WHAT YOU NEED TO DO >> In the entries below, print exactly the lines from the first through the one with "The width and height of the screenshot is (1280, 800).", both included, and none of the pictures.

GIVEN DATA >>
---

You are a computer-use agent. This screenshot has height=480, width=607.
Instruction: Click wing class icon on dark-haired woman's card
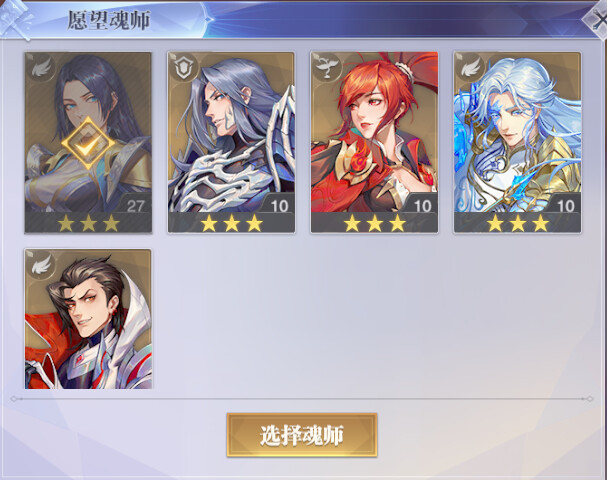(x=41, y=68)
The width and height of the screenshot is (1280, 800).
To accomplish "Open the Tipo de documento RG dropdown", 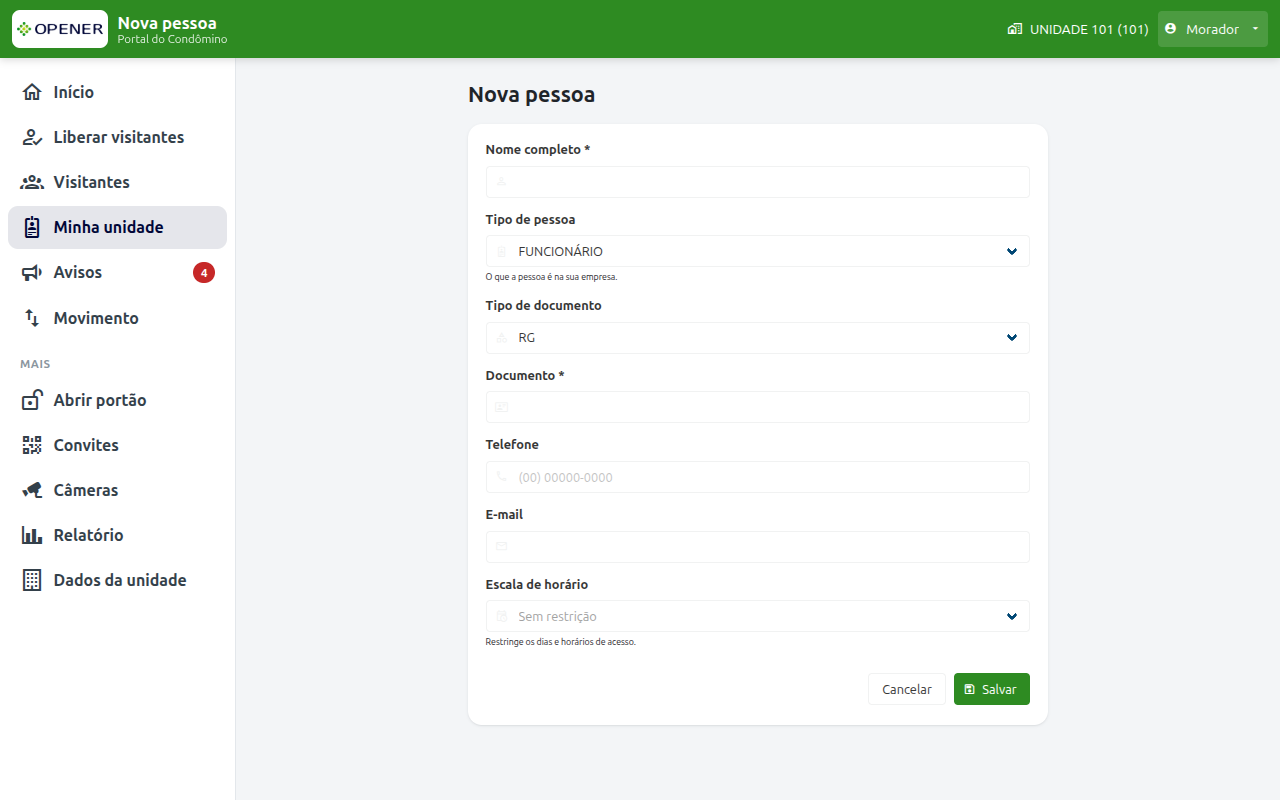I will pos(758,338).
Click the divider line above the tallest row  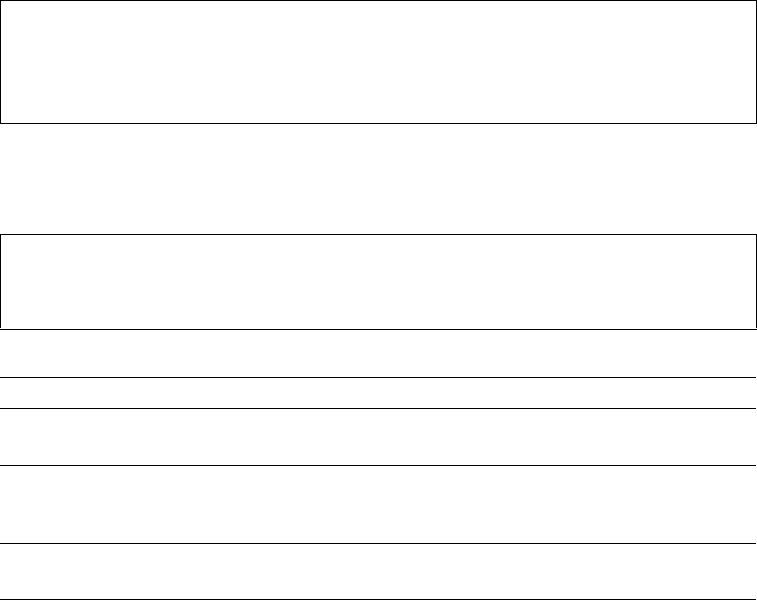(378, 465)
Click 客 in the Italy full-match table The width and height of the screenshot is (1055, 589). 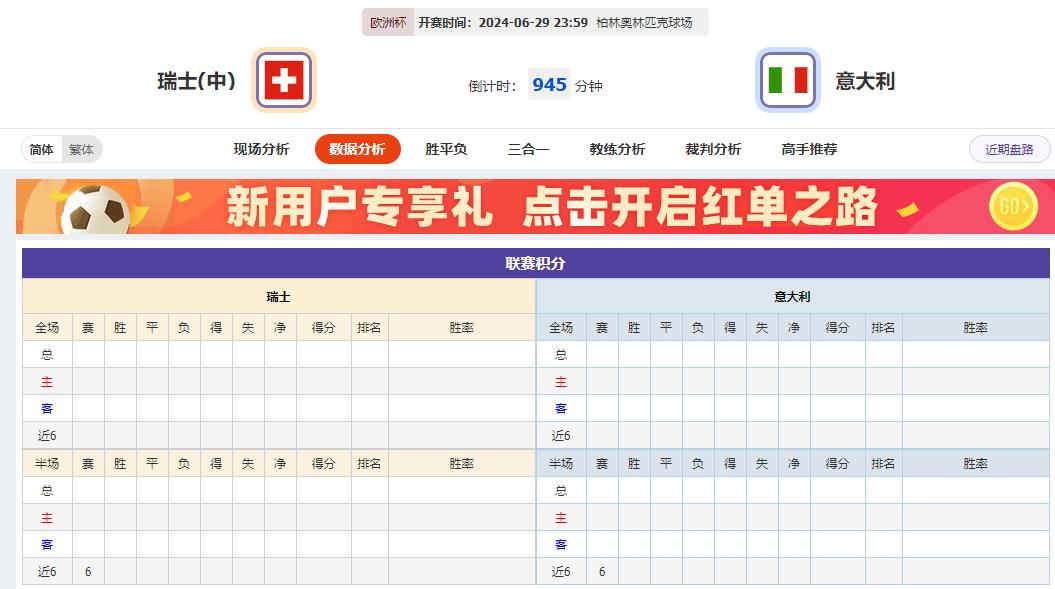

---

REPLY >>
You are a computer-use agent. This screenshot has height=480, width=607.
Instruction: Click wing class icon on dark-haired woman's card
(x=41, y=68)
The width and height of the screenshot is (1280, 800).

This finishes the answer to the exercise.